TASK DATA:
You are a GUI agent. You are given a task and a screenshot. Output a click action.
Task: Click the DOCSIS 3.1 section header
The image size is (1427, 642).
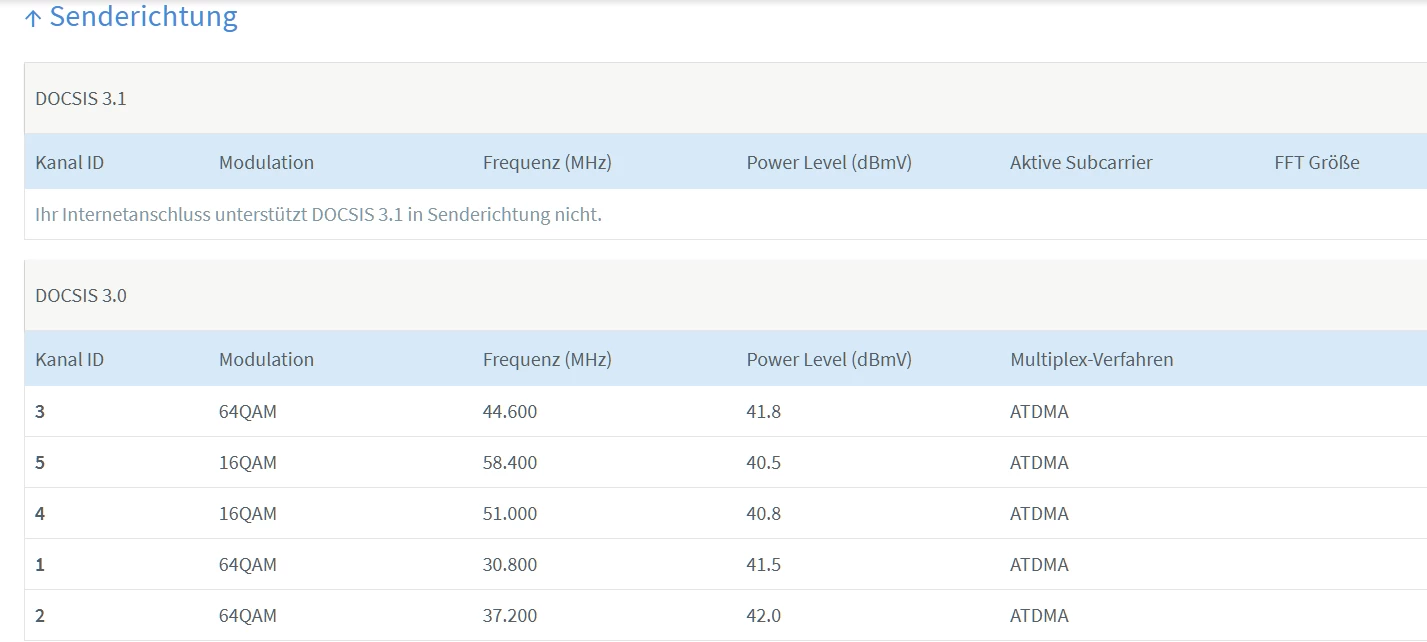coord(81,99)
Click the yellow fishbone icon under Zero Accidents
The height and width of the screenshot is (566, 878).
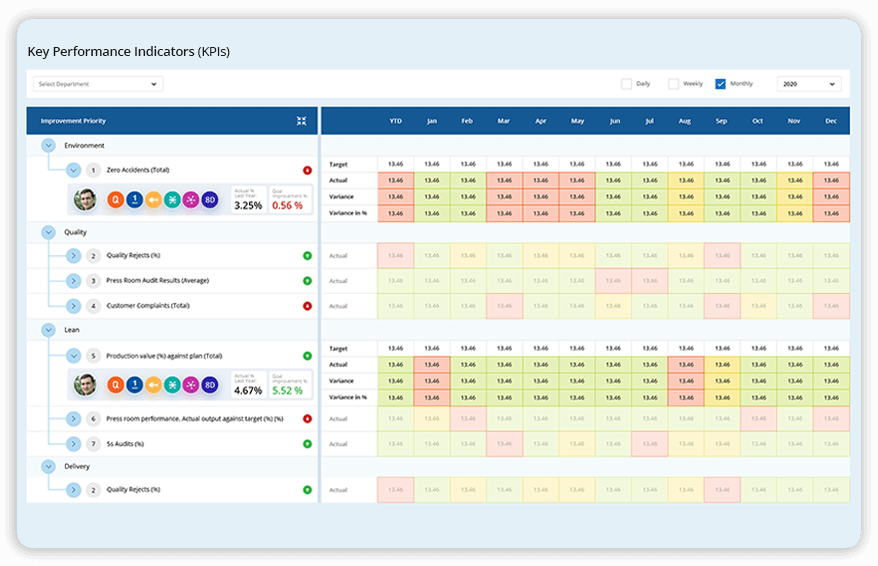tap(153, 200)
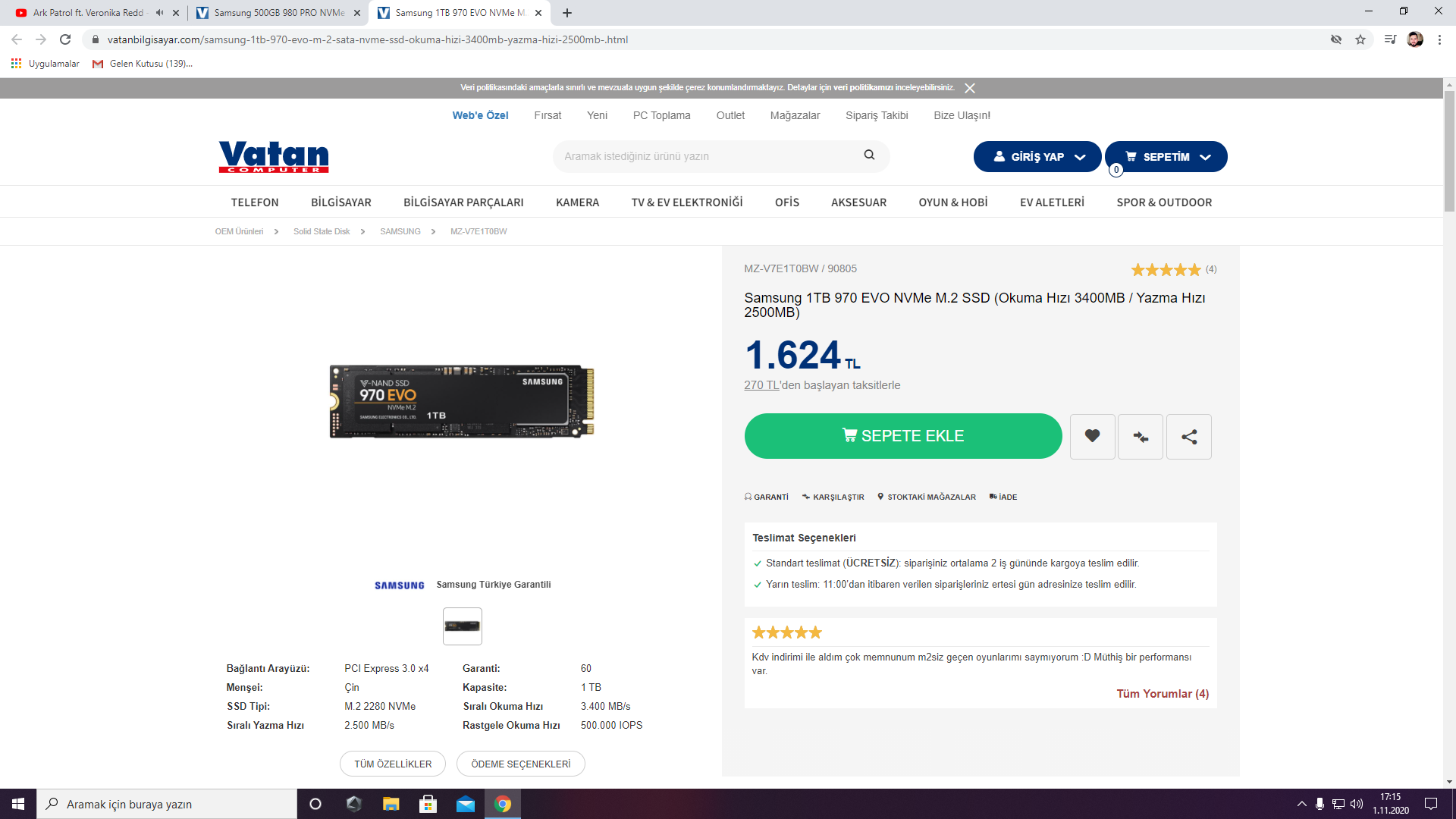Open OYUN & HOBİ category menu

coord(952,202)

---

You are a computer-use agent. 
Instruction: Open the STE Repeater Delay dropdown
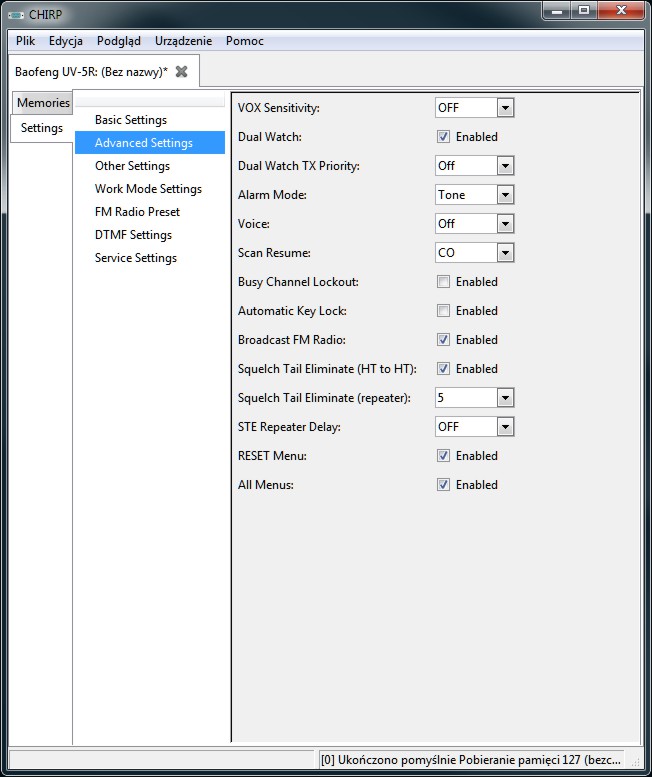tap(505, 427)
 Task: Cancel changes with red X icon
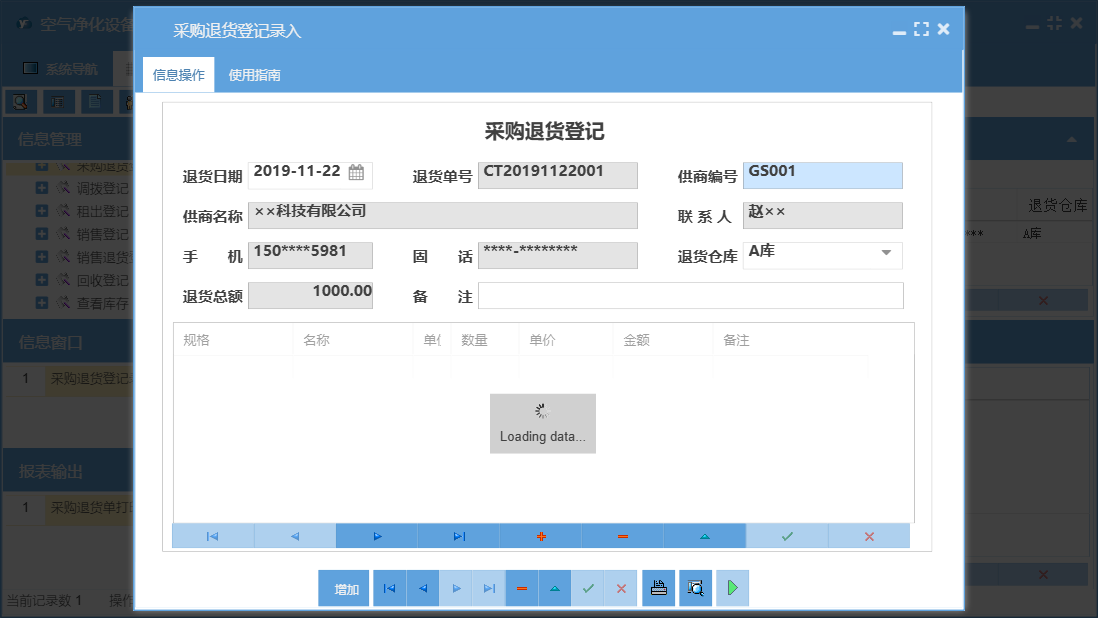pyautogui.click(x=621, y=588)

==

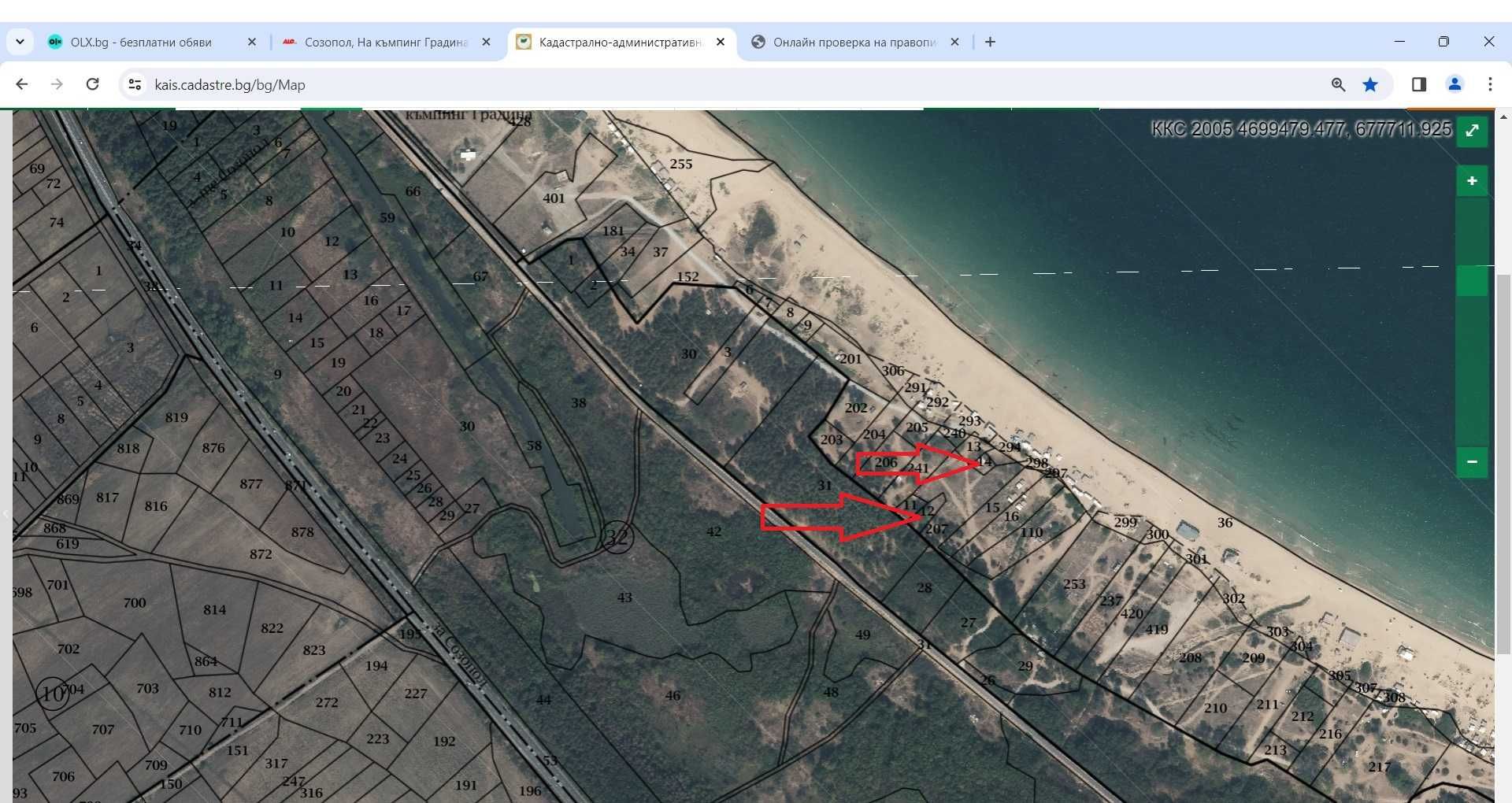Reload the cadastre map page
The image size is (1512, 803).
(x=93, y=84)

REQUIRED TASK:
Repeat the rows exactly, starting with the line containing "You are a computer-use agent." and ending with the line containing "pyautogui.click(x=621, y=588)", with both of those lines included. Leave the pictures out.

EXERCISE RESPONSE:
You are a computer-use agent. 
Instruction: Open the STE Repeater Delay dropdown
tap(505, 427)
 Task: Cancel changes with red X icon
pyautogui.click(x=621, y=588)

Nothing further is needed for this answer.